**Instructions to follow**: Format the lines below as a JSON list of strings, one string per line, and leave out the blank lines.
━━━━━━━━━━━━━━━━━━━━
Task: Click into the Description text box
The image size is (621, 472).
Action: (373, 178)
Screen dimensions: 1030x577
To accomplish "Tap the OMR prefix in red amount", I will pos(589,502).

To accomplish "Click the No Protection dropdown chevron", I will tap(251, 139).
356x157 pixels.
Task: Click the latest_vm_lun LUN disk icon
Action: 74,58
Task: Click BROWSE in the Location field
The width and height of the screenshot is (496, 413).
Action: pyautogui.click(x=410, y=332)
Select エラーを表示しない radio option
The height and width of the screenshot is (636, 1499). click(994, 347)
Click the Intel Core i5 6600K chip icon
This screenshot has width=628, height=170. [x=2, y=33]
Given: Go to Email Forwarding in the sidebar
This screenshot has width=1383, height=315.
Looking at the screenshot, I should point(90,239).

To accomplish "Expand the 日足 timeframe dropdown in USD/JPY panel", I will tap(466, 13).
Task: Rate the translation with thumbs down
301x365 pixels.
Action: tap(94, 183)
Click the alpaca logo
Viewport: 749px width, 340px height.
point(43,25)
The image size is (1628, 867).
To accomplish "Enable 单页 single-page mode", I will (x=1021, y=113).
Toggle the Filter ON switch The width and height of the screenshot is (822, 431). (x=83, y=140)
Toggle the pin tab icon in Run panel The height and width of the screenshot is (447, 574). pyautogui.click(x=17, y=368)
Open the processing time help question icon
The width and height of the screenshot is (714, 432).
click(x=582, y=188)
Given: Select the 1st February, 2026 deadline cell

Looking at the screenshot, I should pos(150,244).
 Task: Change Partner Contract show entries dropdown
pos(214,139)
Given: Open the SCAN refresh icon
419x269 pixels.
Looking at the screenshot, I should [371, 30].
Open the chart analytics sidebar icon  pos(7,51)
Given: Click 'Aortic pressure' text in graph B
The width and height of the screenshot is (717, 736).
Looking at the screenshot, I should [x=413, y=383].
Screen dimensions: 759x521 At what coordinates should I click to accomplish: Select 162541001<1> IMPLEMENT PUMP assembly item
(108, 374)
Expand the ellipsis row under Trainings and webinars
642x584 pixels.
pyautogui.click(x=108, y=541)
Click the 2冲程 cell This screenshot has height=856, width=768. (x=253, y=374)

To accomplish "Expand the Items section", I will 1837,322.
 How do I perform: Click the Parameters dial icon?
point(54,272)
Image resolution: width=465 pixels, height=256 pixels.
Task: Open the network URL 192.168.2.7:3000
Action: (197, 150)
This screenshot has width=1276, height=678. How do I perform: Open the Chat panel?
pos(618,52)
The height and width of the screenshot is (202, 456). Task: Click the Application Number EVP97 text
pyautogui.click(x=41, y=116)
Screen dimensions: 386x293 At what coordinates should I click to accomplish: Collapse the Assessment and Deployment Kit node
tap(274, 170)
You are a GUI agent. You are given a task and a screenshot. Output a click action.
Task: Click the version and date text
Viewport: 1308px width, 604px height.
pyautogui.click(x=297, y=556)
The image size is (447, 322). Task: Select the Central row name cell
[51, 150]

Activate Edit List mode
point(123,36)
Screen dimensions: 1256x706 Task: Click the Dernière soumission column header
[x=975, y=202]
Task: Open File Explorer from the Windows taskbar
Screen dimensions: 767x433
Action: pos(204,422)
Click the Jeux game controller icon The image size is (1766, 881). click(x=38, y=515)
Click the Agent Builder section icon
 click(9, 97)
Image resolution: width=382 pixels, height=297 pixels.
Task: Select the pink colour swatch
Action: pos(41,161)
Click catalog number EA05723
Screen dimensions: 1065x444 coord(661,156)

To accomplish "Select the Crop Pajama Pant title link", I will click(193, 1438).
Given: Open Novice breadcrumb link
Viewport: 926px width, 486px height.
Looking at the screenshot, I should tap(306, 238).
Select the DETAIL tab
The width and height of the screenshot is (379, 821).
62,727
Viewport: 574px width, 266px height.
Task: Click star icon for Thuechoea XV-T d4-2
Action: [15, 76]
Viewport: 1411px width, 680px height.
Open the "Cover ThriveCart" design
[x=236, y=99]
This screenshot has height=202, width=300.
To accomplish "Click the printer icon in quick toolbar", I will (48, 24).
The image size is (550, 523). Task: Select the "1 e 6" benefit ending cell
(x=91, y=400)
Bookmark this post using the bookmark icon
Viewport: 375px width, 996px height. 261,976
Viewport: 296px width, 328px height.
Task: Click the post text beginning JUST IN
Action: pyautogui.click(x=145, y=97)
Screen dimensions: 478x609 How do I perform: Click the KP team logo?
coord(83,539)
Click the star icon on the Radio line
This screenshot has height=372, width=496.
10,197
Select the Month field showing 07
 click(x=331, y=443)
━━━━━━━━━━━━━━━━━━━━
**Problem solution**:
[
  "Task: Click into the Description text box",
  "The image size is (621, 472).",
  "Action: (373, 178)",
  "Screen dimensions: 1030x577",
  "To accomplish \"Tap the OMR prefix in red amount\", I will pos(589,502).",
  "To accomplish \"Click the No Protection dropdown chevron\", I will tap(251, 139).",
  "356x157 pixels.",
  "Task: Click the latest_vm_lun LUN disk icon",
  "Action: 74,58",
  "Task: Click BROWSE in the Location field",
  "The width and height of the screenshot is (496, 413).",
  "Action: pyautogui.click(x=410, y=332)",
  "Select エラーを表示しない radio option",
  "The height and width of the screenshot is (636, 1499). click(994, 347)",
  "Click the Intel Core i5 6600K chip icon",
  "This screenshot has width=628, height=170. [x=2, y=33]",
  "Given: Go to Email Forwarding in the sidebar",
  "This screenshot has width=1383, height=315.",
  "Looking at the screenshot, I should point(90,239).",
  "To accomplish \"Expand the 日足 timeframe dropdown in USD/JPY panel\", I will tap(466, 13).",
  "Task: Rate the translation with thumbs down",
  "301x365 pixels.",
  "Action: tap(94, 183)",
  "Click the alpaca logo",
  "Viewport: 749px width, 340px height.",
  "point(43,25)",
  "The image size is (1628, 867).",
  "To accomplish \"Enable 单页 single-page mode\", I will (x=1021, y=113).",
  "Toggle the Filter ON switch The width and height of the screenshot is (822, 431). (x=83, y=140)",
  "Toggle the pin tab icon in Run panel The height and width of the screenshot is (447, 574). pyautogui.click(x=17, y=368)",
  "Open the processing time help question icon",
  "The width and height of the screenshot is (714, 432).",
  "click(x=582, y=188)",
  "Given: Select the 1st February, 2026 deadline cell",
  "Looking at the screenshot, I should pos(150,244).",
  " Task: Change Partner Contract show entries dropdown",
  "pos(214,139)",
  "Given: Open the SCAN refresh icon",
  "419x269 pixels.",
  "Looking at the screenshot, I should [371, 30].",
  "Open the chart analytics sidebar icon  pos(7,51)",
  "Given: Click 'Aortic pressure' text in graph B",
  "The width and height of the screenshot is (717, 736).",
  "Looking at the screenshot, I should [x=413, y=383].",
  "Screen dimensions: 759x521 At what coordinates should I click to accomplish: Select 162541001<1> IMPLEMENT PUMP assembly item",
  "(108, 374)",
  "Expand the ellipsis row under Trainings and webinars",
  "642x584 pixels.",
  "pyautogui.click(x=108, y=541)",
  "Click the 2冲程 cell This screenshot has height=856, width=768. (x=253, y=374)",
  "To accomplish \"Expand the Items section\", I will 1837,322.",
  " How do I perform: Click the Parameters dial icon?",
  "point(54,272)",
  "Image resolution: width=465 pixels, height=256 pixels.",
  "Task: Open the network URL 192.168.2.7:3000",
  "Action: (197, 150)",
  "This screenshot has width=1276, height=678. How do I perform: Open the Chat panel?",
  "pos(618,52)",
  "The height and width of the screenshot is (202, 456). Task: Click the Application Number EVP97 text",
  "pyautogui.click(x=41, y=116)",
  "Screen dimensions: 386x293 At what coordinates should I click to accomplish: Collapse the Assessment and Deployment Kit node",
  "tap(274, 170)",
  "You are a GUI agent. You are given a task and a screenshot. Output a click action.",
  "Task: Click the version and date text",
  "Viewport: 1308px width, 604px height.",
  "pyautogui.click(x=297, y=556)",
  "The image size is (447, 322). Task: Select the Central row name cell",
  "[51, 150]",
  "Activate Edit List mode",
  "point(123,36)",
  "Screen dimensions: 1256x706 Task: Click the Dernière soumission column header",
  "[x=975, y=202]",
  "Task: Open File Explorer from the Windows taskbar",
  "Screen dimensions: 767x433",
  "Action: pos(204,422)",
  "Click the Jeux game controller icon The image size is (1766, 881). click(x=38, y=515)",
  "Click the Agent Builder section icon",
  " click(9, 97)",
  "Image resolution: width=382 pixels, height=297 pixels.",
  "Task: Select the pink colour swatch",
  "Action: pos(41,161)",
  "Click catalog number EA05723",
  "Screen dimensions: 1065x444 coord(661,156)",
  "To accomplish \"Select the Crop Pajama Pant title link\", I will click(193, 1438).",
  "Given: Open Novice breadcrumb link",
  "Viewport: 926px width, 486px height.",
  "Looking at the screenshot, I should tap(306, 238).",
  "Select the DETAIL tab",
  "The width and height of the screenshot is (379, 821).",
  "62,727",
  "Viewport: 574px width, 266px height.",
  "Task: Click star icon for Thuechoea XV-T d4-2",
  "Action: [15, 76]",
  "Viewport: 1411px width, 680px height.",
  "Open the \"Cover ThriveCart\" design",
  "[x=236, y=99]",
  "This screenshot has height=202, width=300.",
  "To accomplish \"Click the printer icon in quick toolbar\", I will (48, 24).",
  "The image size is (550, 523). Task: Select the \"1 e 6\" benefit ending cell",
  "(x=91, y=400)",
  "Bookmark this post using the bookmark icon",
  "Viewport: 375px width, 996px height. 261,976",
  "Viewport: 296px width, 328px height.",
  "Task: Click the post text beginning JUST IN",
  "Action: pyautogui.click(x=145, y=97)",
  "Screen dimensions: 478x609 How do I perform: Click the KP team logo?",
  "coord(83,539)",
  "Click the star icon on the Radio line",
  "This screenshot has height=372, width=496.",
  "10,197",
  "Select the Month field showing 07",
  " click(x=331, y=443)"
]